Department of Internal Medicine, Roy J. and Lucille A. Carver College of Medicine, University of Iowa, Iowa City, IA, 52242, USA.
Department of Biostatistics, College of Public Health, University of Iowa, Iowa City, IA, 52242, USA.
BMC Med Inform Decis Mak. 2023 Apr 14;23(1):68. doi: 10.1186/s12911-023-02148-w.
The incidence of diagnostic delays is unknown for many diseases and specific healthcare settings. Many existing methods to identify diagnostic delays are resource intensive or difficult to apply to different diseases or settings. Administrative and other real-world data sources may offer the ability to better identify and study diagnostic delays for a range of diseases.
We propose a comprehensive framework to estimate the frequency of missed diagnostic opportunities for a given disease using real-world longitudinal data sources. We provide a conceptual model of the disease-diagnostic, data-generating process. We then propose a bootstrapping method to estimate measures of the frequency of missed diagnostic opportunities and duration of delays. This approach identifies diagnostic opportunities based on signs and symptoms occurring prior to an initial diagnosis, while accounting for expected patterns of healthcare that may appear as coincidental symptoms. Three different bootstrapping algorithms are described along with estimation procedures to implement the resampling. Finally, we apply our approach to the diseases of tuberculosis, acute myocardial infarction, and stroke to estimate the frequency and duration of diagnostic delays for these diseases.
Using the IBM MarketScan Research databases from 2001 to 2017, we identified 2,073 cases of tuberculosis, 359,625 cases of AMI, and 367,768 cases of stroke.
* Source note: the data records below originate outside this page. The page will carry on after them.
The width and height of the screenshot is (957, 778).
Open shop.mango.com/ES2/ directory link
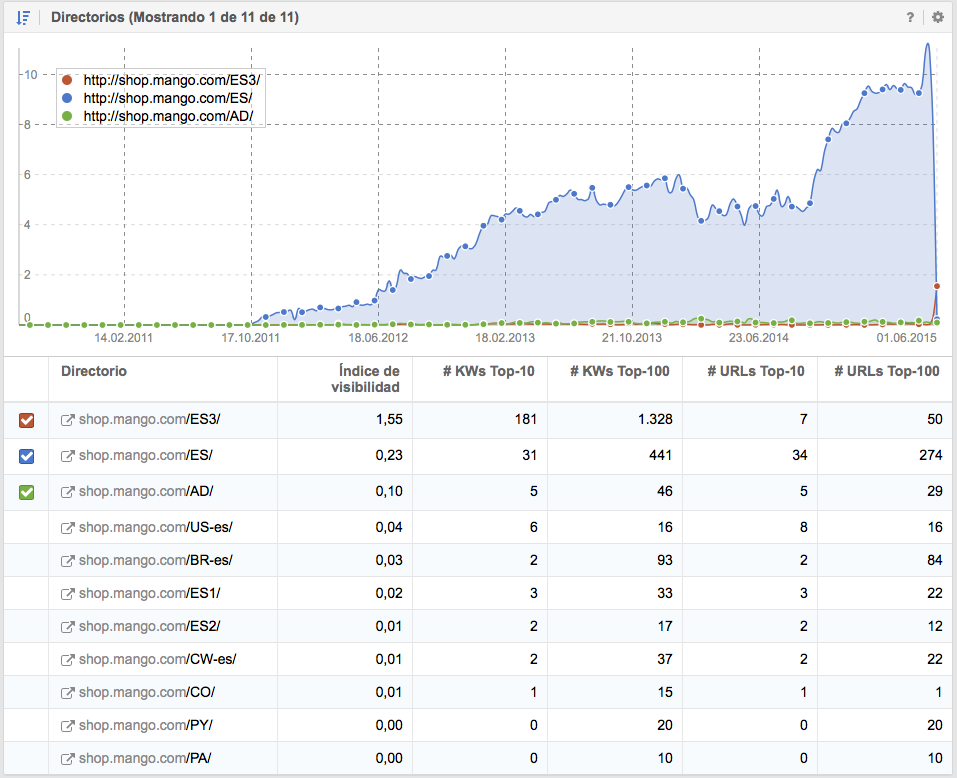[x=149, y=627]
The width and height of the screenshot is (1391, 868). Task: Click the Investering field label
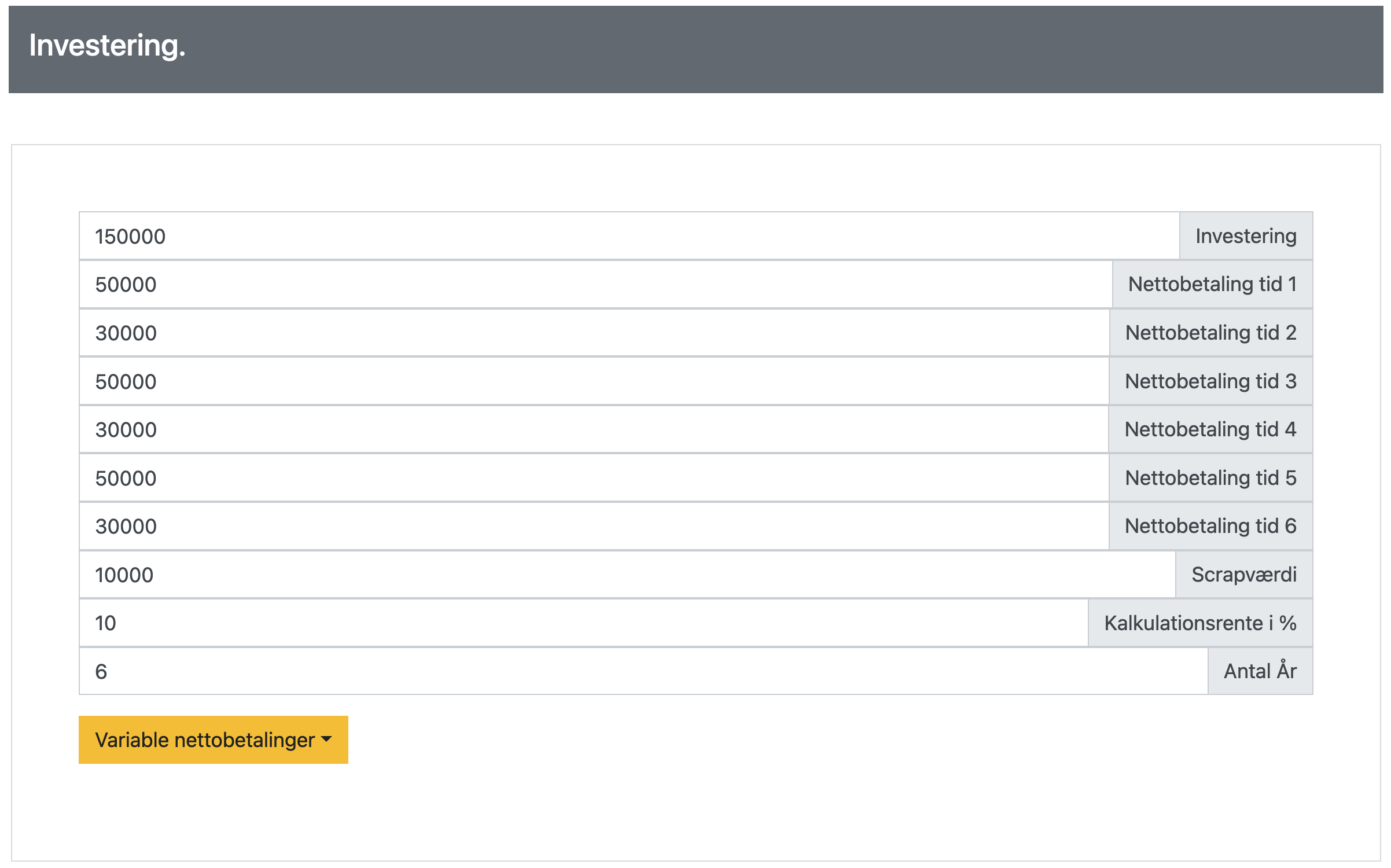pyautogui.click(x=1246, y=236)
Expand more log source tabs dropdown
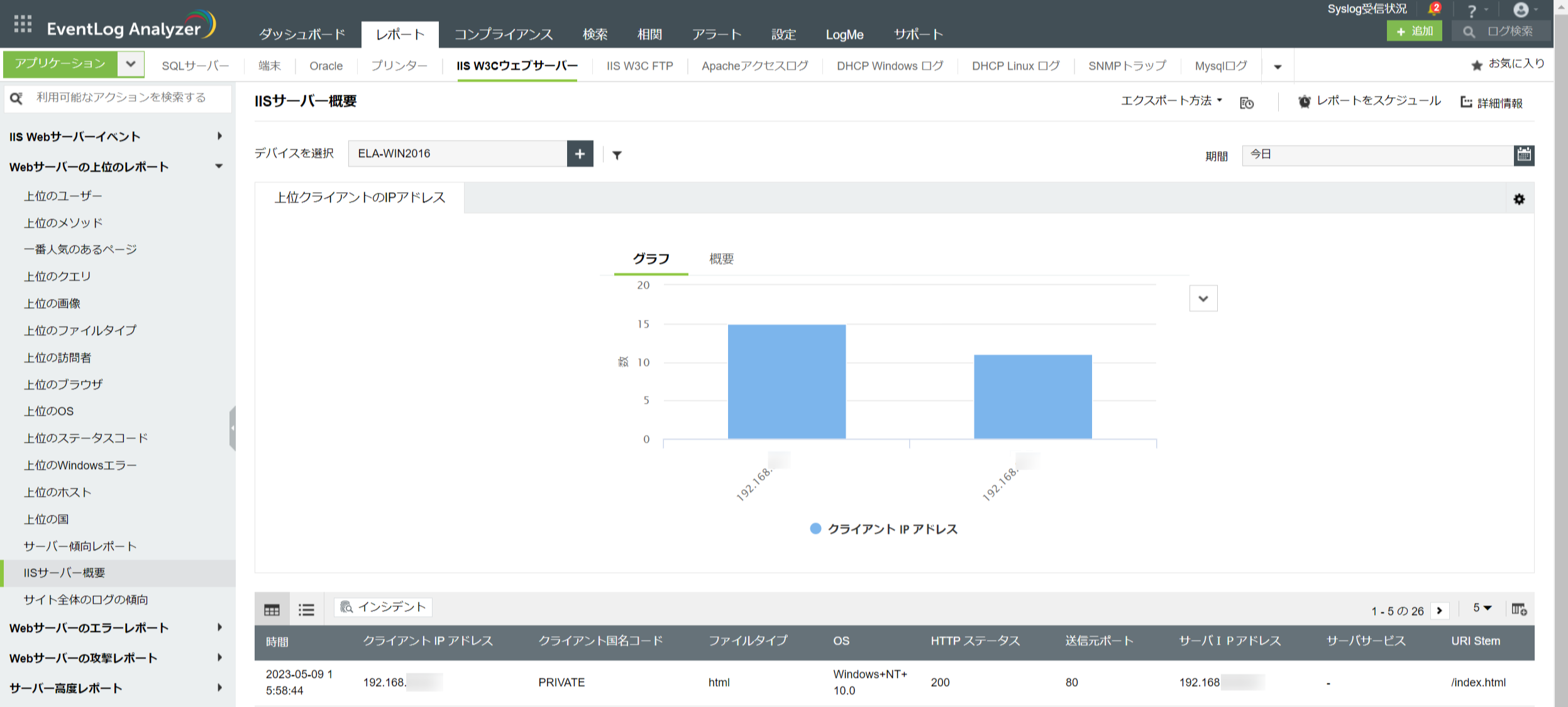This screenshot has width=1568, height=707. [x=1278, y=67]
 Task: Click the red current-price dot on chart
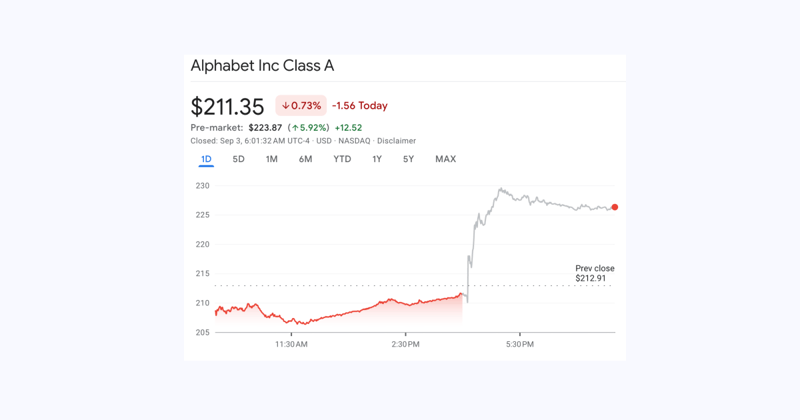pos(614,207)
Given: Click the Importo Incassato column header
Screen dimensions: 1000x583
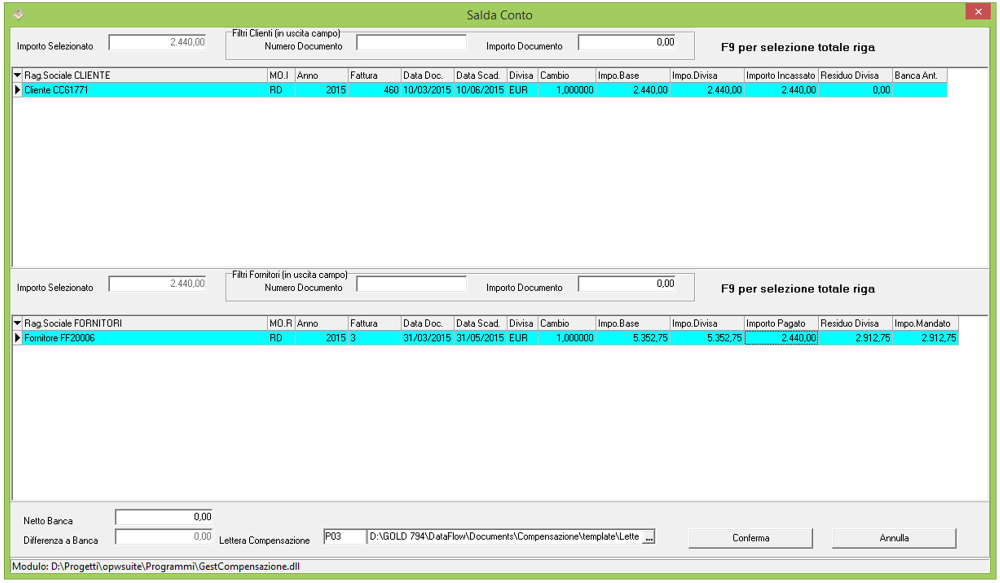Looking at the screenshot, I should click(x=781, y=76).

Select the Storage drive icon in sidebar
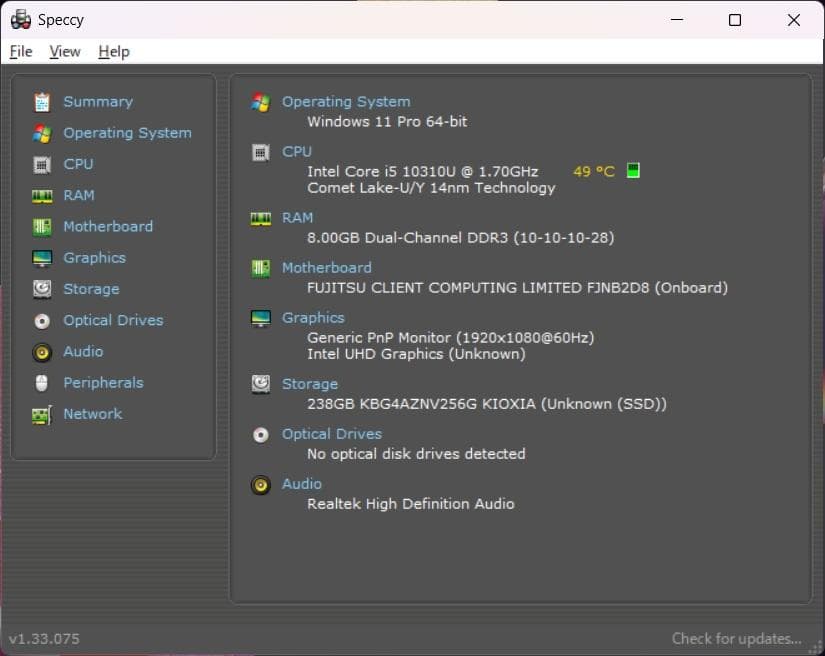coord(41,288)

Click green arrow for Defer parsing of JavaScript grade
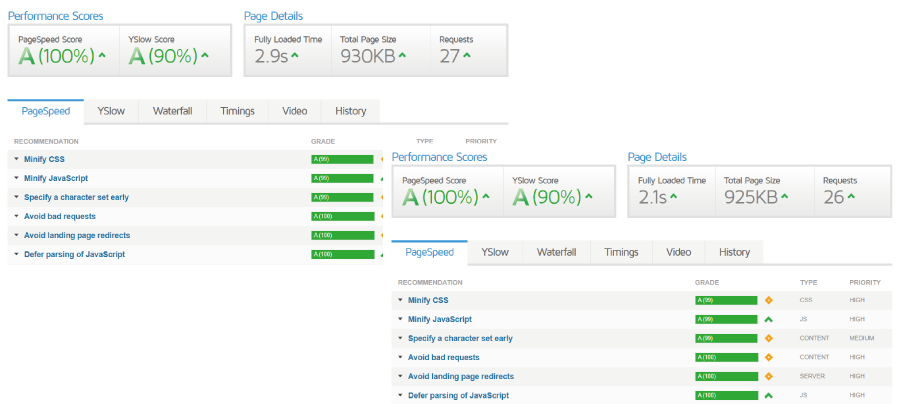tap(768, 395)
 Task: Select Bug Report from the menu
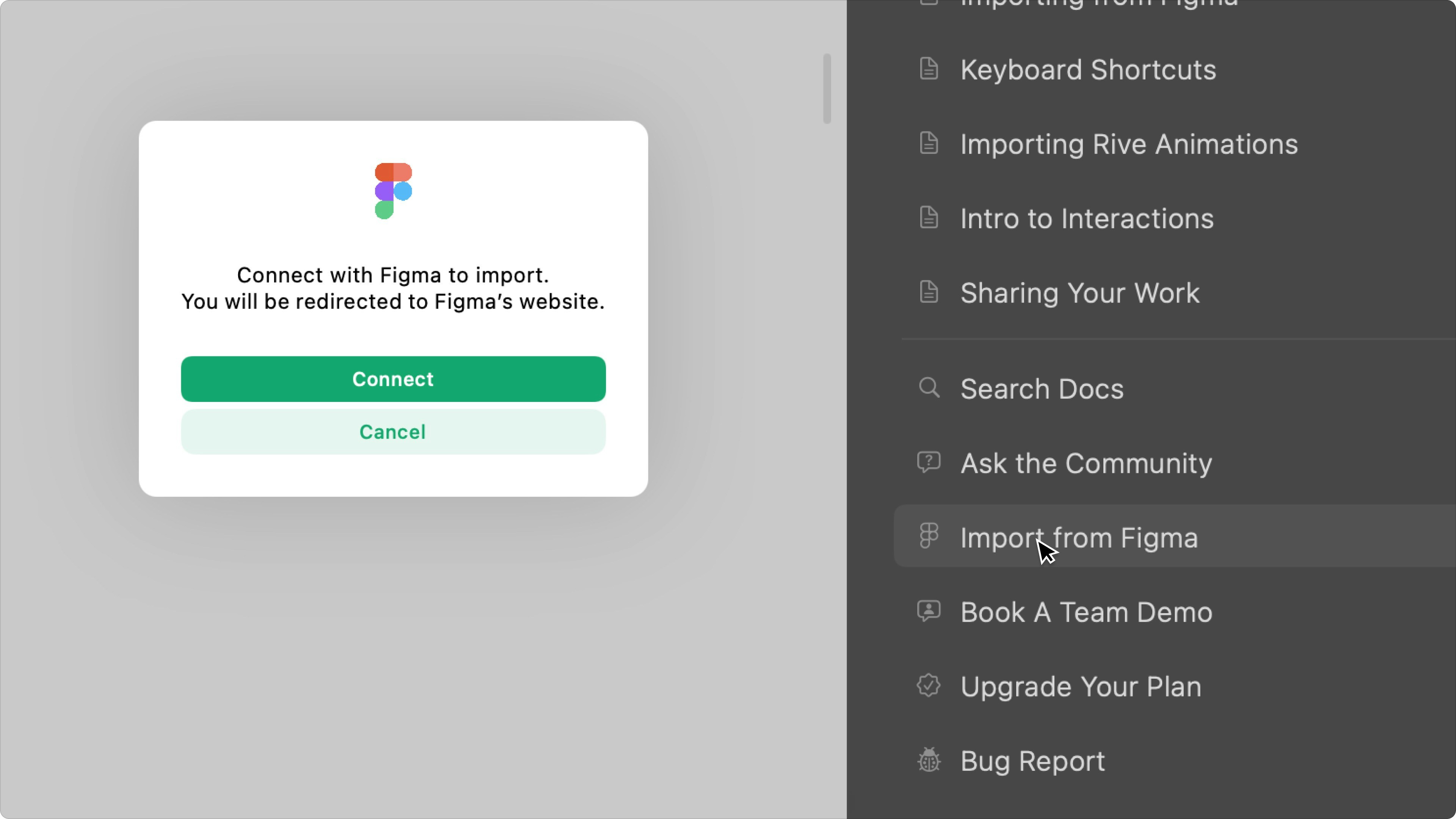coord(1032,761)
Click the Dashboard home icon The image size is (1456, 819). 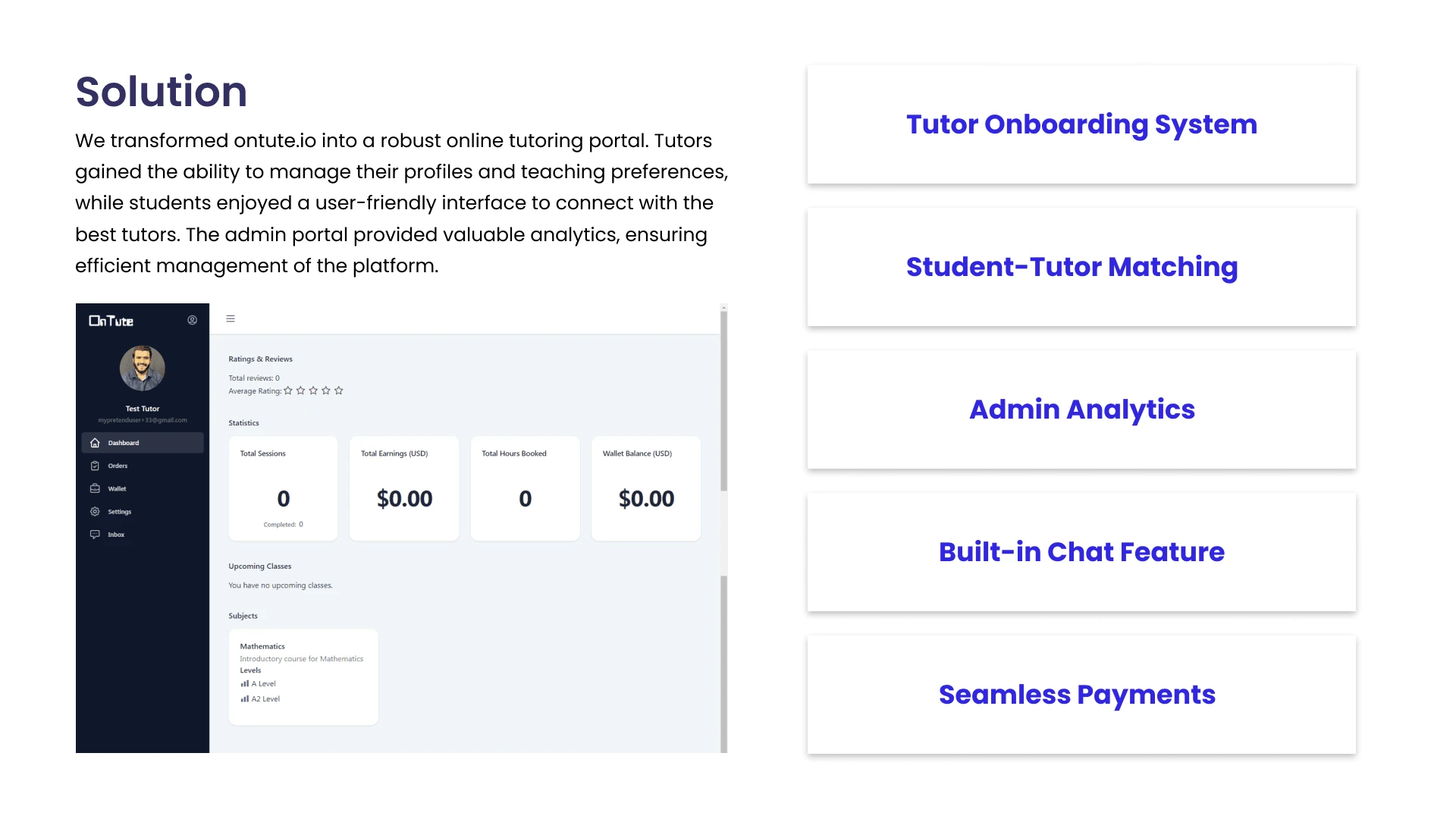[x=95, y=443]
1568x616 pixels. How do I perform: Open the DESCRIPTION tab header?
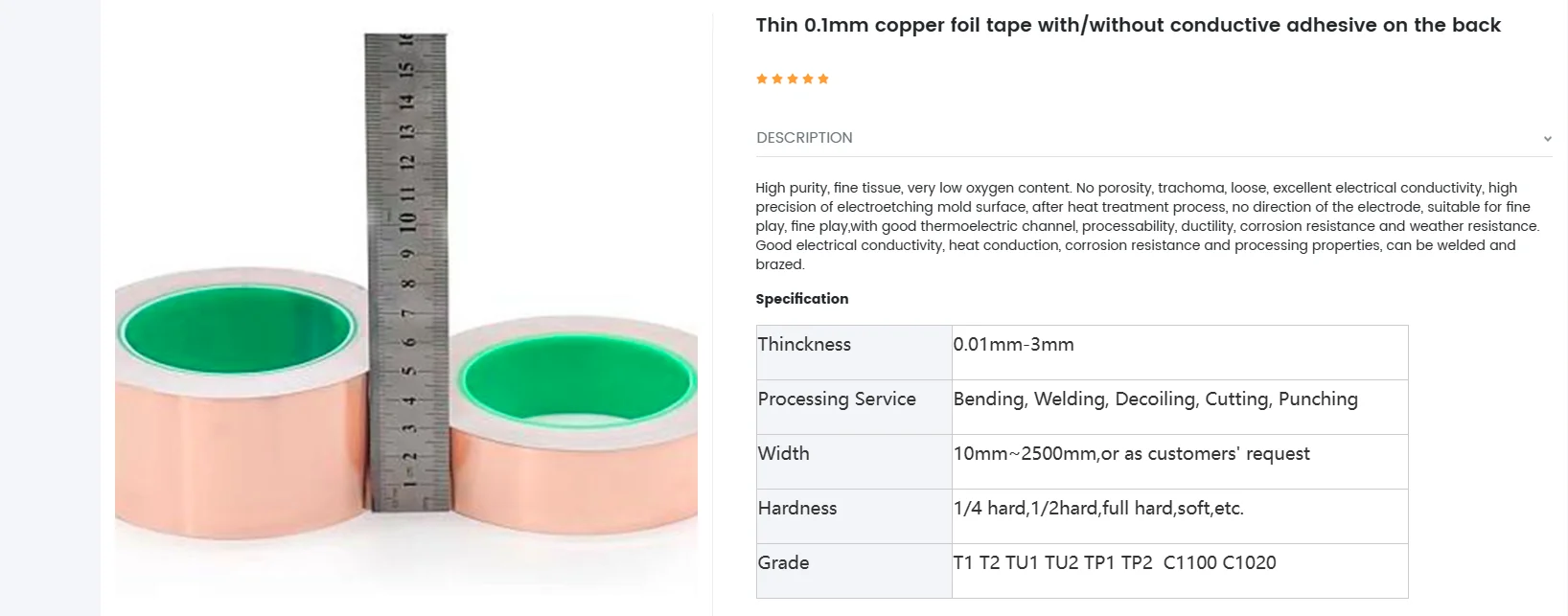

Depending on the simulation approach that was used, we estimated that 6.9-8.3% of patients with stroke, 16.0-21.3% of patients with AMI and 63.9-82.3% of patients with tuberculosis experienced a missed diagnostic opportunity. Similarly, we estimated that, on average, diagnostic delays lasted 6.7-7.6 days for stroke, 6.7-8.2 days for AMI, and 34.3-44.5 days for tuberculosis. Estimates for each of these measures was consistent with prior literature; however, specific estimates varied across the different simulation algorithms considered.
Our approach can be easily applied to study diagnostic delays using longitudinal administrative data sources. Moreover, this general approach can be customized to fit a range of diseases to account for specific clinical characteristics of a given disease. We summarize how the choice of simulation algorithm may impact the resulting estimates and provide guidance on the statistical considerations for applying our approach to future studies.
许多疾病和特定医疗保健环境的诊断延迟发生率尚不清楚。许多现有的识别诊断延迟的方法资源密集型或难以应用于不同的疾病或环境。行政和其他真实世界的数据来源可能有能力更好地识别和研究一系列疾病的诊断延迟。
我们提出了一个使用真实世界纵向数据来源估计特定疾病错过诊断机会频率的综合框架。我们提供了疾病-诊断、数据生成过程的概念模型。然后,我们提出了一种自举方法来估计错过诊断机会的频率和延迟持续时间的度量。这种方法根据初始诊断前发生的症状和体征来识别诊断机会,同时考虑可能表现为巧合症状的预期医疗保健模式。描述了三种不同的自举算法以及实施重采样的估计程序。最后,我们将我们的方法应用于结核病、急性心肌梗死和中风这三种疾病,以估计这些疾病的诊断延迟的频率和持续时间。
使用 2001 年至 2017 年的 IBM MarketScan 研究数据库,我们确定了 2073 例结核病、359625 例急性心肌梗死和 367768 例中风。根据使用的模拟方法,我们估计,6.9-8.3%的中风患者、16.0-21.3%的急性心肌梗死患者和 63.9-82.3%的结核病患者经历了一次漏诊机会。同样,我们估计,平均而言,中风的诊断延迟持续了 6.7-7.6 天,急性心肌梗死的诊断延迟持续了 6.7-8.2 天,结核病的诊断延迟持续了 34.3-44.5 天。这些措施的具体估计与先前的文献一致;然而,特定的估计因考虑的不同模拟算法而有所不同。
我们的方法可以轻松应用于使用纵向行政数据来源研究诊断延迟。此外,这种通用方法可以根据特定疾病的特定临床特征进行定制,以适应一系列疾病。我们总结了模拟算法的选择如何影响最终估计,并为将来的研究应用我们的方法提供了统计考虑的指导。